Edit

Share via


Manage libraries with limited network access in Fabric

Normally, when you add a Python library to an environment in the Fabric portal, the underlying Spark compute resolves and downloads the package and its dependencies from PyPI. However, when an admin enables outbound access protection for a workspace, the Spark compute is blocked from making outbound internet connections. Any attempt to install a package through the portal fails because the compute can't reach PyPI or conda.

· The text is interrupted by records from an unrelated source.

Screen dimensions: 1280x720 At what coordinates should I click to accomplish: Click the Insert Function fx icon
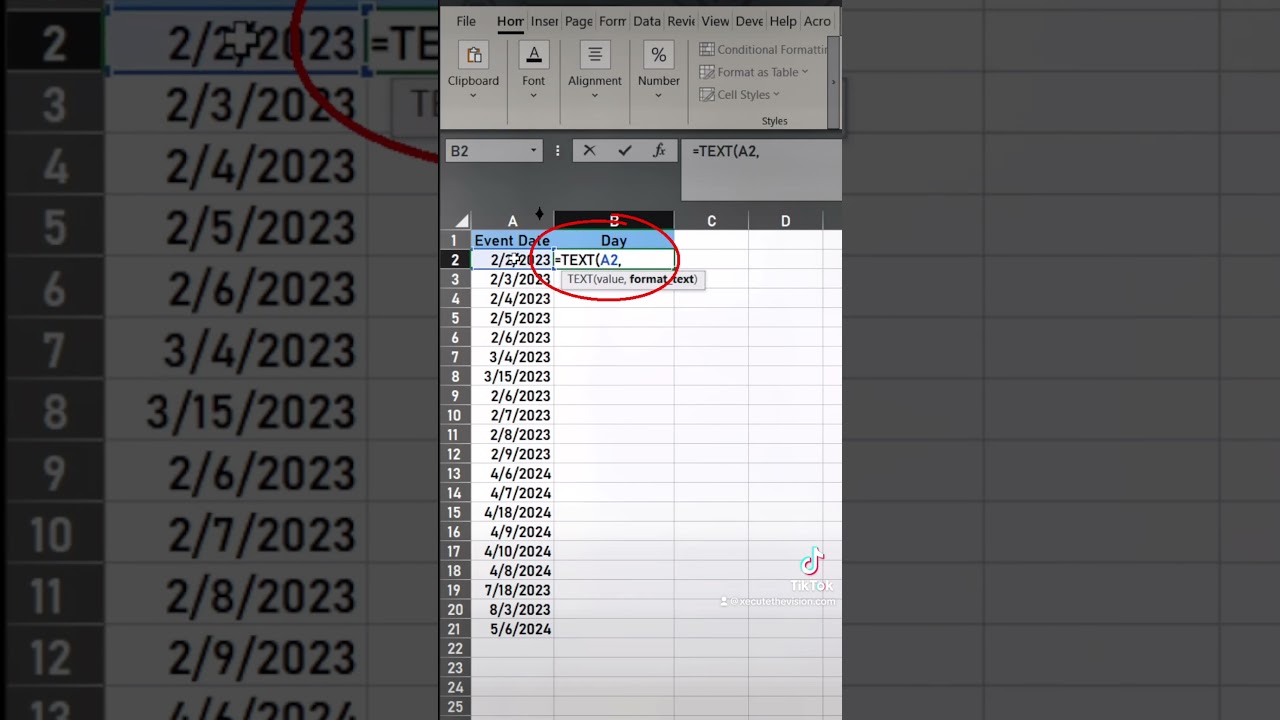[659, 150]
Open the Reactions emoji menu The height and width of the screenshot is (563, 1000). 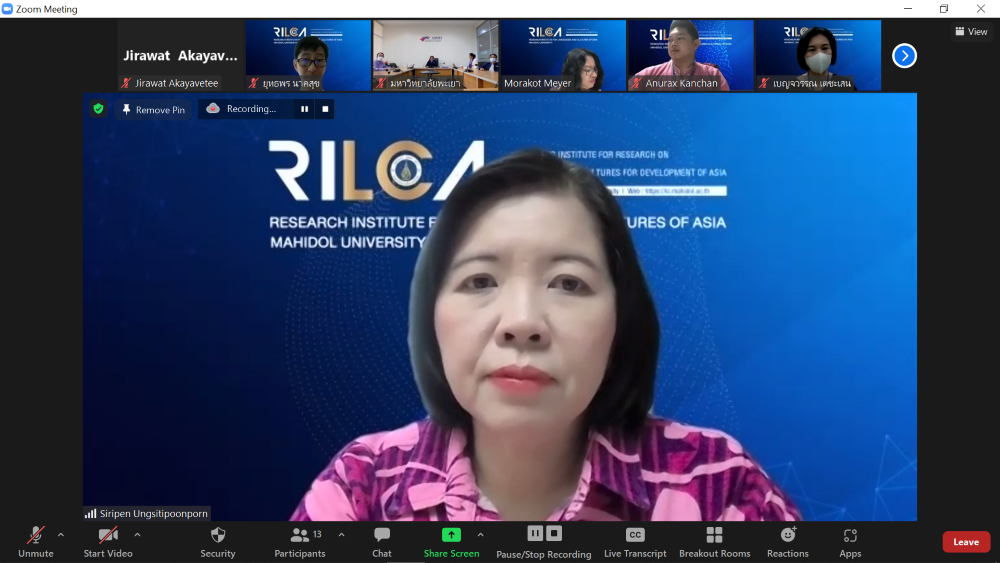click(x=788, y=541)
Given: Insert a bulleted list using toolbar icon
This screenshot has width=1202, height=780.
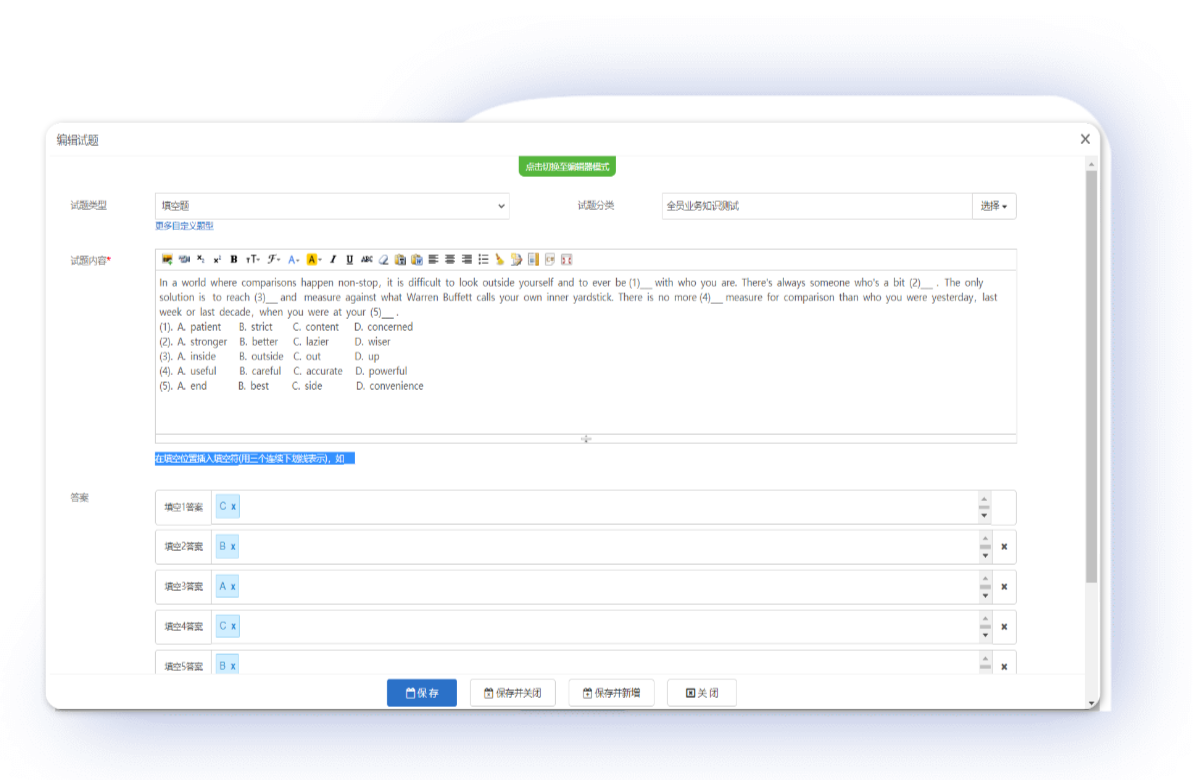Looking at the screenshot, I should coord(483,260).
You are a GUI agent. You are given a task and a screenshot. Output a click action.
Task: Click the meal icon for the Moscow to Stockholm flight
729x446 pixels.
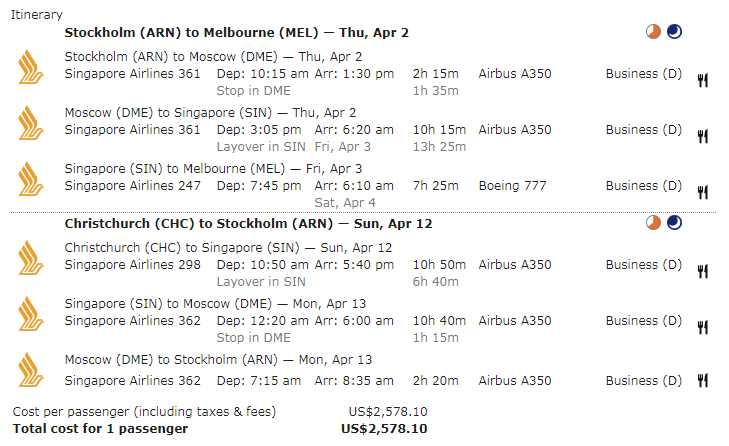pos(702,380)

To install Python libraries when outbound access protection is enabled, you need to get the packages into Fabric through a path that doesn't require outbound internet access from the Spark compute. This article covers two approaches:

  • Upload custom libraries (recommended) — Download the specific wheel files you need on a separate machine and upload them directly to your Fabric environment. Best when you need a small number of packages and want minimal infrastructure overhead.
  • Host a PyPI mirror — Set up a full or partial replica of PyPI on an Azure Storage account behind your organization's vNet. Best for organizations that rely on many PyPI packages and want pip install to work seamlessly without managing individual wheel files. This approach requires more setup and ongoing maintenance.

When outbound access protection is enabled, Fabric can't reach PyPI to install packages directly. This approach lets you download the specific packages you need — along with their dependencies — on a separate machine that has internet access, and then upload those wheel files to your Fabric environment as custom libraries.

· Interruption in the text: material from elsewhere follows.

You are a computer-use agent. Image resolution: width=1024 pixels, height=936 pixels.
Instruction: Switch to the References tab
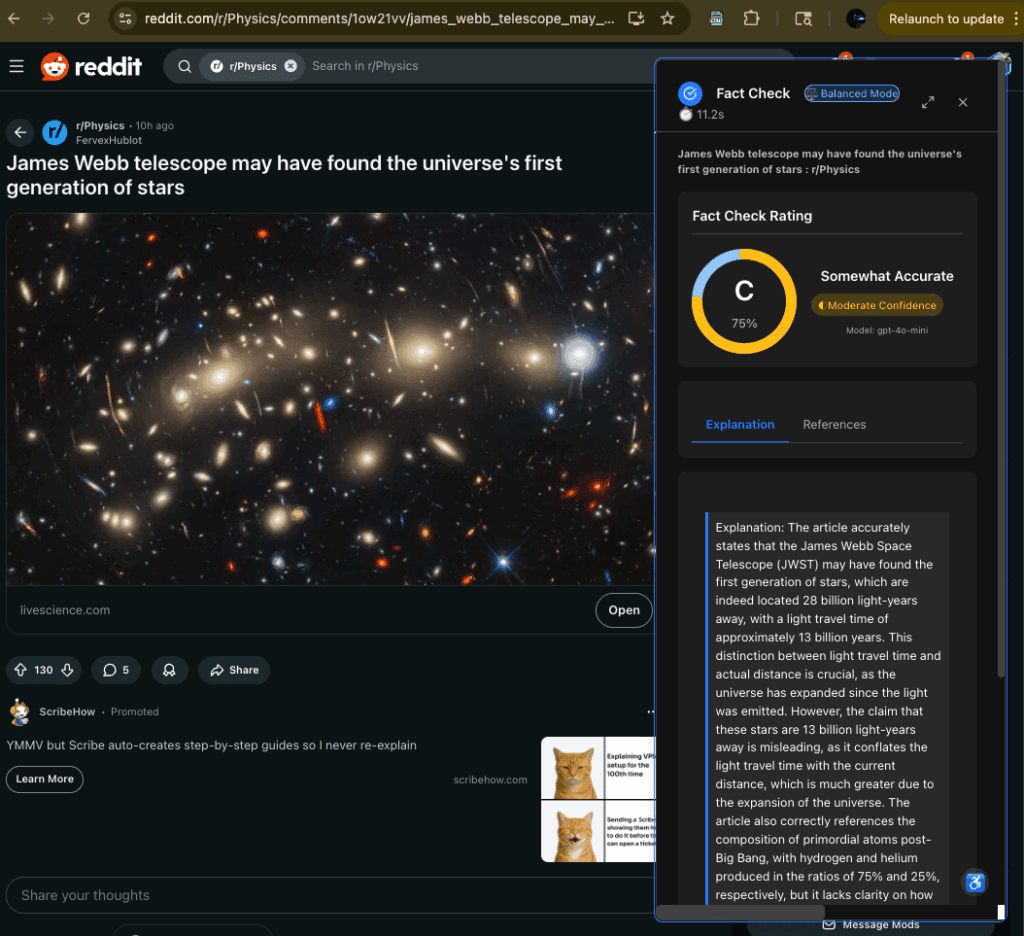click(x=834, y=424)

You build a local Python environment that matches the Fabric runtime so that pip resolves the correct dependency versions. Then you use pip download to fetch only the additional packages your workload requires (not the packages already included in the runtime).

Prerequisites

Before you begin, make sure you have the following:

  • A Linux machine with internet access — You need a Linux environment to build a local Python environment and download wheel files. Fabric's Spark compute runs on Linux (Azure Linux/Mariner), so you must use Linux to ensure conda resolves the correct platform-specific packages and pip download fetches compatible wheels. You can use any of the following:

  • The Fabric runtime YML file — Download the Python YML file for your runtime version from the Fabric runtime GitHub repo:

    • Runtime 1.2 (Spark 3.4): Fabric-Python310-CPU.yml (Python 3.10)
    • Runtime 1.3 (Spark 3.5): Fabric-Python311-CPU.yml (Python 3.11)
    • Runtime 2.0 (Spark 4.0): Fabric-Python313-CPU.yml (Python 3.12)

Screenshot that shows the example of runtime setup file.

Step 1: Create a requirements file

Create a requirements.txt file listing the additional packages your workload needs that aren't already included in the Fabric runtime. For example:

catboost==1.2.8
shap==0.44.0

You can check which packages are already included in the runtime by reviewing the YML files in the Fabric runtime GitHub repo. Only list packages that are missing or need a different version.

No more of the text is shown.